Skip a number of bytes in a pipeline.

This is similar to ignore, but rather than parsing a value and discarding it, this just goes ahead and skips them altogether.

Fancy parsers

andThen : (a -> Parser context error b) -> Parser context error a -> Parser context error b

Parse one thing, and then parse another thing based on the first thing.

This is very useful to make the content of your data drive your parser. As an example, consider a string encoded as the length of the string, followed by the actual data:

import Bytes.Encode as E
import Bytes.Parser as P exposing (Parser)


string : Parser c e String
string =
    P.unsignedInt8 |> P.andThen P.string


[ E.unsignedInt8 5
, E.string "hello"
]
    |> E.sequence
    |> E.encode
    |> P.run string
--> Ok "hello"

oneOf : List (Parser context error value) -> Parser context error value

Tries a bunch of parsers and succeeds with the first one to succeed.

Note that this uses backtracking when a parser fails after making some progress.

repeat : Parser context error value -> Basics.Int -> Parser context error (List value)

Repeat a given parser count times.

The order of arguments is based on the common occurence of reading the number of times to repeat something through a parser.

import Bytes.Encode as E
import Bytes.Parser as P


intList : P.Parser c e (List Int)
intList =
    P.unsignedInt8 |> P.andThen (P.repeat P.unsignedInt8)


[ 5, 0, 1, 2, 3, 4 ]
    |> List.map E.unsignedInt8
    |> E.sequence
    |> E.encode
    |> P.run intList
--> Ok [ 0, 1, 2, 3, 4 ]


type Step state a
    = Loop state
    | Done a

Represent the next step of a loop: Either continue looping with some new internal state, or finish while producing a value.

loop : (state -> Parser context error (Step state a)) -> state -> Parser context error a

Loop a parser until it declares it is done looping.

The first argument is a function which, given some state, will usually parse some stuff and indicate it wants to either continue, or declare it is done and produce the final value. The second argument is the initial state for the loop.

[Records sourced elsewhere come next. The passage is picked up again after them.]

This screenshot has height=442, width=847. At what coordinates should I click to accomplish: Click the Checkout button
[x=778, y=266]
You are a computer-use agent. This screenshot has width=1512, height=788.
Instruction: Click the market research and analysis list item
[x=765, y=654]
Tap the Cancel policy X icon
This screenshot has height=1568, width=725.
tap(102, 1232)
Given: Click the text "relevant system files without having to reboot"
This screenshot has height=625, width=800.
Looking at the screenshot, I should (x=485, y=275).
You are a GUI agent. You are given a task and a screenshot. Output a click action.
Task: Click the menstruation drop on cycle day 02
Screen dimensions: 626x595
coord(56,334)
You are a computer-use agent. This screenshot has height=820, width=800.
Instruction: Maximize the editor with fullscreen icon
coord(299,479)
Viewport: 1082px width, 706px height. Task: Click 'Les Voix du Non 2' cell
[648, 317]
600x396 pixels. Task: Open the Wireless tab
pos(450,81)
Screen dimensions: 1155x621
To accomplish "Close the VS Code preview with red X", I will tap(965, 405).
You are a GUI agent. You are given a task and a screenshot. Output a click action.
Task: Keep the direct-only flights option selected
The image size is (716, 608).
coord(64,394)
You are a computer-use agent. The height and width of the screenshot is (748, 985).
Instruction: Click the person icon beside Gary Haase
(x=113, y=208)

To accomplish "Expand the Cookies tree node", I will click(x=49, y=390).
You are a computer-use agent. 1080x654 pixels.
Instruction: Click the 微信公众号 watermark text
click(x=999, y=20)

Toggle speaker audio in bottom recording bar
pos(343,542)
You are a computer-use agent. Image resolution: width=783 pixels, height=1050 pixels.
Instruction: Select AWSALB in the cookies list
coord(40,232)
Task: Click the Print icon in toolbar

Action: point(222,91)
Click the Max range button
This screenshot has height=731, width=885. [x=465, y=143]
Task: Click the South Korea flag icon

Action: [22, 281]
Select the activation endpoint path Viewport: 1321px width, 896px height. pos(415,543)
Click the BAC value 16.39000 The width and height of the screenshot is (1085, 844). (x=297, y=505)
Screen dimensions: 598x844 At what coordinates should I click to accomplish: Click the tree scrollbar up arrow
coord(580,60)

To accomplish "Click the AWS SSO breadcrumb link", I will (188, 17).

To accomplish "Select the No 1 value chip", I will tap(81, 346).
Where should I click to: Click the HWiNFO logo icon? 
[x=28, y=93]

This particular order of parameters was chosen to make it somewhat easier to produce the initial state using a parser (which seems to be a fairly common use case) and to hint at the mental model, which isn't unlike a fold.

import Bytes.Encode as E
import Bytes.Parser as P

nullTerminatedString_ : (Int, P.Position) -> P.Parser c e (P.Step (Int, P.Position) String)
nullTerminatedString_ ( count, startPos ) =
    P.unsignedInt8
        |> P.andThen
            (\byte ->
                 if byte == 0x00 then
                     P.string count
                         |> P.randomAccess { offset = 0, relativeTo = startPos }
                         |> P.map P.Done
                 else
                     P.succeed (P.Loop ( count + 1, startPos ))
            )

nullTerminatedString : Parser c e String
nullTerminatedString =
    P.map (Tuple.pair 0) P.position
        |> P.andThen (P.loop nullTerminatedString_)


[ E.string "hello world!"
, E.unsignedInt8 0
]
    |> E.sequence
    |> E.encode
    |> P.run nullTerminatedString
--> Ok "hello world!"

Random access


type Position

A concrete position in the input.

position : Parser context error Position

Produce the current offset in the input.

import Bytes.Encode as E
import Bytes.Parser as P


E.encode (E.string "hello")
    |> P.run P.position
--> Ok P.startOfInput


parser : P.Parser c e P.Position
parser =
    P.succeed identity
        |> P.skip 2
        |> P.keep P.position


E.encode (E.string "hello")
    |> P.run parser
    |> Result.map ((==) P.startOfInput)
--> Ok False

startOfInput : Position

Position signifying the start of input.

This is mostly useful when feeding absolute offsets to randomAccess.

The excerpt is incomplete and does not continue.